## PROBLEM TO SOLVE
All of the data below is to be output without alteration.

[Stored data entries]

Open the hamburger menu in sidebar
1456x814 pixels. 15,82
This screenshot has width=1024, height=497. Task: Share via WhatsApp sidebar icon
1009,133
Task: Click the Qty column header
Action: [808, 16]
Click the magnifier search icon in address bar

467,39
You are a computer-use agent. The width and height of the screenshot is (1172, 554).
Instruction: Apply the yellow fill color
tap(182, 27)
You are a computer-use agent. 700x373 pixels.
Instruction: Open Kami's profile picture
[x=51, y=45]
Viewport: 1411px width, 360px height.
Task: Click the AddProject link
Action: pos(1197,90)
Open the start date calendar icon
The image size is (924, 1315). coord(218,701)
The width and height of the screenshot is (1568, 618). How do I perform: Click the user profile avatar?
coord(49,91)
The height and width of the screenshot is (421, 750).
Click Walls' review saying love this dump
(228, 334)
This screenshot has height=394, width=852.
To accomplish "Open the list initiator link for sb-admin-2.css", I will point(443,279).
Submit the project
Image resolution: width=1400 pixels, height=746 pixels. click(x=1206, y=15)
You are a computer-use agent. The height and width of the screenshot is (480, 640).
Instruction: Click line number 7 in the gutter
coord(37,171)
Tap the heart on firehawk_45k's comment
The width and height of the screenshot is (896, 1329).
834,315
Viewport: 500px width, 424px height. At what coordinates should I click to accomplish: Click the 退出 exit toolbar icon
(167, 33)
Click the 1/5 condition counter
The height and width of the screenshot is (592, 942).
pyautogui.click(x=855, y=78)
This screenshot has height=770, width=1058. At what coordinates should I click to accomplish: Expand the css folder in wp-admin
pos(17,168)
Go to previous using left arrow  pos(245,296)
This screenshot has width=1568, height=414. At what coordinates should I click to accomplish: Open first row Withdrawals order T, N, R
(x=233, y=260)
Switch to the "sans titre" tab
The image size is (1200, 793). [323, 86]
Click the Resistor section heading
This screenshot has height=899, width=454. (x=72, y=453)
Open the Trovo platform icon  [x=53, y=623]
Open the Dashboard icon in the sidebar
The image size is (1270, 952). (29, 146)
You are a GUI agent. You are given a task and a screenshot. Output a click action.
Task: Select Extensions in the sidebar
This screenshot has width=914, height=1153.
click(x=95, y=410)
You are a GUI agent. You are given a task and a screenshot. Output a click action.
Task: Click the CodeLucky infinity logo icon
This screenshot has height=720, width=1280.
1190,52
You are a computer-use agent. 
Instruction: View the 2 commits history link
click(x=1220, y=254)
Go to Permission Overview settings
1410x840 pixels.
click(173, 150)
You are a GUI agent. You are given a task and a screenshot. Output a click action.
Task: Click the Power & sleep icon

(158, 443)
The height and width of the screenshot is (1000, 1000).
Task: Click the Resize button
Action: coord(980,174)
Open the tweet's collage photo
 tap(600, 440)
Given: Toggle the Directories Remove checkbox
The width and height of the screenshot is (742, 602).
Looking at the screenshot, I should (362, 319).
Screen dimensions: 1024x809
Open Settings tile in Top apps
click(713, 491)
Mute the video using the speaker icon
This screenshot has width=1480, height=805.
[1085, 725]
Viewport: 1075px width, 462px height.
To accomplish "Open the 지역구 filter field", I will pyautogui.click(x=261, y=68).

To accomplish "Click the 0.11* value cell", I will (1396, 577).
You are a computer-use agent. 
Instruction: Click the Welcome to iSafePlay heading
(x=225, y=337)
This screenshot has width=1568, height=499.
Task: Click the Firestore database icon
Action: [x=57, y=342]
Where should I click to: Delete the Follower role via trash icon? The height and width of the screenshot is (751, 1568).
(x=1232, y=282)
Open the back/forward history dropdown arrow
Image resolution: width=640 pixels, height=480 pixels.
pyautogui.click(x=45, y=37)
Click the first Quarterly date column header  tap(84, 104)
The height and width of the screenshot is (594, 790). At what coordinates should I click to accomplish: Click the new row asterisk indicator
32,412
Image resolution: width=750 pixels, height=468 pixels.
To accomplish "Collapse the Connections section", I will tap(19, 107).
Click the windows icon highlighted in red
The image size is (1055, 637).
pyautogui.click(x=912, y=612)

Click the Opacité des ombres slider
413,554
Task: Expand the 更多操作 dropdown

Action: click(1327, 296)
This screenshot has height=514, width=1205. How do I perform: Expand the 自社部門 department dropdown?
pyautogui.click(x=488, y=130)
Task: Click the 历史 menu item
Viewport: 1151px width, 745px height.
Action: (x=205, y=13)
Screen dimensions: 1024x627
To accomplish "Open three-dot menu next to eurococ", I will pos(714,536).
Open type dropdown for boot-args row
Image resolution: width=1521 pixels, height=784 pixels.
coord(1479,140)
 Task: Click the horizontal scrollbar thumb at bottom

## RESPONSE BOX
Open the hamburger menu in sidebar
1456x814 pixels. 15,82
This screenshot has width=1024, height=497. Task: Share via WhatsApp sidebar icon
1009,133
Task: Click the Qty column header
Action: [808, 16]
Click the magnifier search icon in address bar

467,39
You are a computer-use agent. The width and height of the screenshot is (1172, 554).
Instruction: Apply the yellow fill color
tap(182, 27)
You are a computer-use agent. 700x373 pixels.
Instruction: Open Kami's profile picture
[x=51, y=45]
Viewport: 1411px width, 360px height.
Task: Click the AddProject link
Action: pos(1197,90)
Open the start date calendar icon
The image size is (924, 1315). coord(218,701)
The width and height of the screenshot is (1568, 618). How do I perform: Click the user profile avatar?
coord(49,91)
The height and width of the screenshot is (421, 750).
Click Walls' review saying love this dump
(228, 334)
This screenshot has height=394, width=852.
To accomplish "Open the list initiator link for sb-admin-2.css", I will point(443,279).
Submit the project
Image resolution: width=1400 pixels, height=746 pixels. click(x=1206, y=15)
You are a computer-use agent. The height and width of the screenshot is (480, 640).
Instruction: Click line number 7 in the gutter
coord(37,171)
Tap the heart on firehawk_45k's comment
The width and height of the screenshot is (896, 1329).
834,315
Viewport: 500px width, 424px height. At what coordinates should I click to accomplish: Click the 退出 exit toolbar icon
(167, 33)
Click the 1/5 condition counter
The height and width of the screenshot is (592, 942).
pyautogui.click(x=855, y=78)
This screenshot has height=770, width=1058. At what coordinates should I click to accomplish: Expand the css folder in wp-admin
pos(17,168)
Go to previous using left arrow  pos(245,296)
This screenshot has width=1568, height=414. At what coordinates should I click to accomplish: Open first row Withdrawals order T, N, R
(x=233, y=260)
Switch to the "sans titre" tab
The image size is (1200, 793). [323, 86]
Click the Resistor section heading
This screenshot has height=899, width=454. (x=72, y=453)
Open the Trovo platform icon  [x=53, y=623]
Open the Dashboard icon in the sidebar
The image size is (1270, 952). (29, 146)
You are a GUI agent. You are given a task and a screenshot. Output a click action.
Task: Select Extensions in the sidebar
This screenshot has width=914, height=1153.
click(x=95, y=410)
You are a GUI agent. You are given a task and a screenshot. Output a click action.
Task: Click the CodeLucky infinity logo icon
This screenshot has height=720, width=1280.
1190,52
You are a computer-use agent. 
Instruction: View the 2 commits history link
click(x=1220, y=254)
Go to Permission Overview settings
1410x840 pixels.
click(173, 150)
You are a GUI agent. You are given a task and a screenshot. Output a click action.
Task: Click the Power & sleep icon

(158, 443)
The height and width of the screenshot is (1000, 1000).
Task: Click the Resize button
Action: coord(980,174)
Open the tweet's collage photo
 tap(600, 440)
Given: Toggle the Directories Remove checkbox
The width and height of the screenshot is (742, 602).
Looking at the screenshot, I should (362, 319).
Screen dimensions: 1024x809
Open Settings tile in Top apps
click(713, 491)
Mute the video using the speaker icon
This screenshot has width=1480, height=805.
[1085, 725]
Viewport: 1075px width, 462px height.
To accomplish "Open the 지역구 filter field", I will pyautogui.click(x=261, y=68).

To accomplish "Click the 0.11* value cell", I will (1396, 577).
You are a computer-use agent. 
Instruction: Click the Welcome to iSafePlay heading
(x=225, y=337)
This screenshot has width=1568, height=499.
Task: Click the Firestore database icon
Action: [x=57, y=342]
Where should I click to: Delete the Follower role via trash icon? The height and width of the screenshot is (751, 1568).
(x=1232, y=282)
Open the back/forward history dropdown arrow
Image resolution: width=640 pixels, height=480 pixels.
pyautogui.click(x=45, y=37)
Click the first Quarterly date column header  tap(84, 104)
The height and width of the screenshot is (594, 790). At what coordinates should I click to accomplish: Click the new row asterisk indicator
32,412
Image resolution: width=750 pixels, height=468 pixels.
To accomplish "Collapse the Connections section", I will tap(19, 107).
Click the windows icon highlighted in red
The image size is (1055, 637).
pyautogui.click(x=912, y=612)

Click the Opacité des ombres slider
413,554
Task: Expand the 更多操作 dropdown

Action: click(1327, 296)
This screenshot has height=514, width=1205. How do I perform: Expand the 自社部門 department dropdown?
pyautogui.click(x=488, y=130)
Task: Click the 历史 menu item
Viewport: 1151px width, 745px height.
Action: (x=205, y=13)
Screen dimensions: 1024x627
To accomplish "Open three-dot menu next to eurococ", I will pos(714,536).
Open type dropdown for boot-args row
Image resolution: width=1521 pixels, height=784 pixels.
coord(1479,140)
 Task: Click the horizontal scrollbar thumb at bottom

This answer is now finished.